Why is the American Cancer Society’s congress relevant for Europe?

Last weekend the annual meeting of the American Society for Clinical Oncology (ASCO) took place in Chicago, Illinois. An estimated 40,000 attendees roamed around the congress centre attending scientific sessions, looking at presentations and posters and meeting experts in one of the many on-site cafés. But while the congress could be dubbed as the ‘American’ congress, it is estimated that about half of the attendees were actually internationals, neither living nor working in the USA. And I can attest to large numbers of Europeans there, attending, speaking, presenting, and exchanging knowledge on ways to get us a step closer to curing cancer. Undoubtedly, the American Cancer Society’s congress is interesting for Europeans. Why is that so?

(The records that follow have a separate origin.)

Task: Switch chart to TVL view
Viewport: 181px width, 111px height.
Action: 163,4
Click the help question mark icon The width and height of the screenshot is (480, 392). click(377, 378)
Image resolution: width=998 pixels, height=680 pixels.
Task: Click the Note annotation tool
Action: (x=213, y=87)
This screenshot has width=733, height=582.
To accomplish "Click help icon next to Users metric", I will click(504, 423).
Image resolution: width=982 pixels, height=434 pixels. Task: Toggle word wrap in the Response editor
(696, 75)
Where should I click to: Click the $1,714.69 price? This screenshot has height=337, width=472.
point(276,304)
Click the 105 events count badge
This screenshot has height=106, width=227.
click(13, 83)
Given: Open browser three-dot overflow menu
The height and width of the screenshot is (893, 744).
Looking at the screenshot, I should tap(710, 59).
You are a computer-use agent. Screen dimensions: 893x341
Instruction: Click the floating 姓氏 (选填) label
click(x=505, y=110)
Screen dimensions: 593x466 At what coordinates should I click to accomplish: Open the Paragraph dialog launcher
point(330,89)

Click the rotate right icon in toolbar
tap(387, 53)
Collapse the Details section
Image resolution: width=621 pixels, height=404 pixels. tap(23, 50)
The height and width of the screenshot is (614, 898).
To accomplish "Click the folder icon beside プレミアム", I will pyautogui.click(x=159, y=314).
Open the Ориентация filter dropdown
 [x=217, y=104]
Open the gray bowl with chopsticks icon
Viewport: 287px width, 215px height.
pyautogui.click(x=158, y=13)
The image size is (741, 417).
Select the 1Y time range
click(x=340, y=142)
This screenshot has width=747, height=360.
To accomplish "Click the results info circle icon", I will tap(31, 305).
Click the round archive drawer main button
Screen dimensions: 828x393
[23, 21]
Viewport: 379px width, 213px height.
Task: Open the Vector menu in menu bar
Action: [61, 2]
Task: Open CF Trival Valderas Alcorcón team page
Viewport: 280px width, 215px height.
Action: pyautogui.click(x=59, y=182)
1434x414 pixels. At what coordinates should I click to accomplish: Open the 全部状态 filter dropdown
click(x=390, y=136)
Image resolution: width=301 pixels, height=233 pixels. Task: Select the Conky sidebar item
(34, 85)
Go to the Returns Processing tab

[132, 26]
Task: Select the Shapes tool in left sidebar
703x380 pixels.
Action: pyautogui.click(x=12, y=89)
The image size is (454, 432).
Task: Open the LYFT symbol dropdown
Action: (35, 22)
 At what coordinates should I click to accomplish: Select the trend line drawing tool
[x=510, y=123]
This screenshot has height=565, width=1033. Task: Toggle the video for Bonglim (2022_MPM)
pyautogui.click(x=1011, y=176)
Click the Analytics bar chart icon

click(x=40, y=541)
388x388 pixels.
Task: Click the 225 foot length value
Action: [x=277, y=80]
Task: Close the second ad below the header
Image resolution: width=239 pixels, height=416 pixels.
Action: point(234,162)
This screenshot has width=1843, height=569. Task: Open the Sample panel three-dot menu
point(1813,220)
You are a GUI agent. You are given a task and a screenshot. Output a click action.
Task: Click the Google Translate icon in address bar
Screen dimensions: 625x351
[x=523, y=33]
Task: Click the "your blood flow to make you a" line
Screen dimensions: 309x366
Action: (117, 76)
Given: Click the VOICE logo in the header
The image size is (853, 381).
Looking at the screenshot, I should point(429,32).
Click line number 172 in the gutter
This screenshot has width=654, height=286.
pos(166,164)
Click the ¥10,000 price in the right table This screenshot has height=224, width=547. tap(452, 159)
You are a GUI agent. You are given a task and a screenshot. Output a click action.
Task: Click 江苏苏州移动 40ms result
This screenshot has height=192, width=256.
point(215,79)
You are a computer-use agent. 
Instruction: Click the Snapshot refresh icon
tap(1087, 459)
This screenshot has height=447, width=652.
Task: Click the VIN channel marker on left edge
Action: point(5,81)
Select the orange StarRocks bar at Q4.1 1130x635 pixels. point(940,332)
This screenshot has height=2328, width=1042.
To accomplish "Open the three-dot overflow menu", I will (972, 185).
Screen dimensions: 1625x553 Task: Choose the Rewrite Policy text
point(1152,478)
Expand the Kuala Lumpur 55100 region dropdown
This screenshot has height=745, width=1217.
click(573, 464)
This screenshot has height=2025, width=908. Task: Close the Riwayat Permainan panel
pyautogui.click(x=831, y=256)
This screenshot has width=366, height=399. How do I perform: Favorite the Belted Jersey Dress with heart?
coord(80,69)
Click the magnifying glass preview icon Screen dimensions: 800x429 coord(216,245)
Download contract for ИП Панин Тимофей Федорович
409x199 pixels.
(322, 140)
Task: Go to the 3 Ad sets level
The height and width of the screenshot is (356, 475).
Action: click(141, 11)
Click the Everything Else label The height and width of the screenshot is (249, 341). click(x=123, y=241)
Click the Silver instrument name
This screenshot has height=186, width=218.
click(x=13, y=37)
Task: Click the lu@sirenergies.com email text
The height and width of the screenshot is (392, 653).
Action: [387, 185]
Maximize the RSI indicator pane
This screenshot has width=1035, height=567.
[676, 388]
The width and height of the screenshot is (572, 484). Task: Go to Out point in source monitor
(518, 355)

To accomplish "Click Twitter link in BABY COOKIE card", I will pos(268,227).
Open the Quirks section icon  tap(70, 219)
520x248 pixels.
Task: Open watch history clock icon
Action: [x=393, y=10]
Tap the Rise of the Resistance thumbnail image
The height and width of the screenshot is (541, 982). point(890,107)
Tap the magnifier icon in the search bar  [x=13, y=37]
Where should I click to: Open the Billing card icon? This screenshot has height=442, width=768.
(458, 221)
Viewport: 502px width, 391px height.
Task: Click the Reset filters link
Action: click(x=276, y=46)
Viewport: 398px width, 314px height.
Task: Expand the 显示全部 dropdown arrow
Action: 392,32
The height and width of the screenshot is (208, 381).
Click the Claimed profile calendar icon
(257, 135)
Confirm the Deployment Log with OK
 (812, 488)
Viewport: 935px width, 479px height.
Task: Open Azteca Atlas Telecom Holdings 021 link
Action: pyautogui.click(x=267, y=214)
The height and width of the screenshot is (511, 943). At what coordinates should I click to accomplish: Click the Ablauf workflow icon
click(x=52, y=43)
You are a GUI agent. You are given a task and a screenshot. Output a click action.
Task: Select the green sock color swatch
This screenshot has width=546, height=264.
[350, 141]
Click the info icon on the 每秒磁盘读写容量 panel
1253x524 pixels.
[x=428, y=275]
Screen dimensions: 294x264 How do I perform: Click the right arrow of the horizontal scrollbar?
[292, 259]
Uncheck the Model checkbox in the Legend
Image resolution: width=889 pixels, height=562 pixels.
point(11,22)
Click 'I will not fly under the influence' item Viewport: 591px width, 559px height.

The obvious answer is that science has no borders. The not-so-obvious answer is that scientific research into cancer treatment has moved into more difficult-to-treat disease, the kind of which requires stronger international collaboration if we are to ever find the missing pieces of the puzzle. Look for example into metastatic breast cancer. With no current cure and no definitive prognostic statistics, living with metastatic breast cancer each year isn’t about beating cancer; it’s about finding the right course of treatment that will help patients live to see another day, month or year. The European Parliament acknowledged the particular challenges metastatic breast cancer poses in their recent declaration on the fight against breast cancer in the European Union. The imperative becomes even clearer when faced with the account of a woman living with metastatic breast cancer, like Lori. Researchers are looking into extending and improving the lives of these patients, and are venturing into unchartered scientific areas where the understanding of the disease is low. Working across borders to help these patients overcome the challenge of living with metastatic breast cancer is a must.

Another answer is the ever-stronger collaboration between the European and American cancer societies. This year’s ASCO programme included joint sessions with the European Society for Medical Oncology (ESMO), with the European Cancer Organisation (ECCO) and others. This is due to a realization on both sides of the pond that some issues are of shared importance and exchanging knowledge is the best way to go. I attended some of these sessions and it was interesting to see that the similarities in thinking outweigh the differences. The ASCO-ECCO joint session on value-based care was a case in point. Prof Friden, from Sweden, explained how her hospital shifted its measurements from things that matter to the hospital management (e.g. admissions, costs etc.) to things that matter for patients (e.g. how quickly they can return to their normal life) led to more involved patients, more committed physicians and improvement in outcomes.

But my key take-away from this year’s ASCO meeting is that cancer research is fueled by hope. As Dr Richard Gaynor, Senior VP, product development and medical affairs for Lilly Oncology put it: “Cancer research is fuelled by hope. You can’t be a pessimist and be in this field.” This outlook is shared by all of us at Lilly Oncology. Our goal is to give “real hope” to people with cancer through cutting-edge research.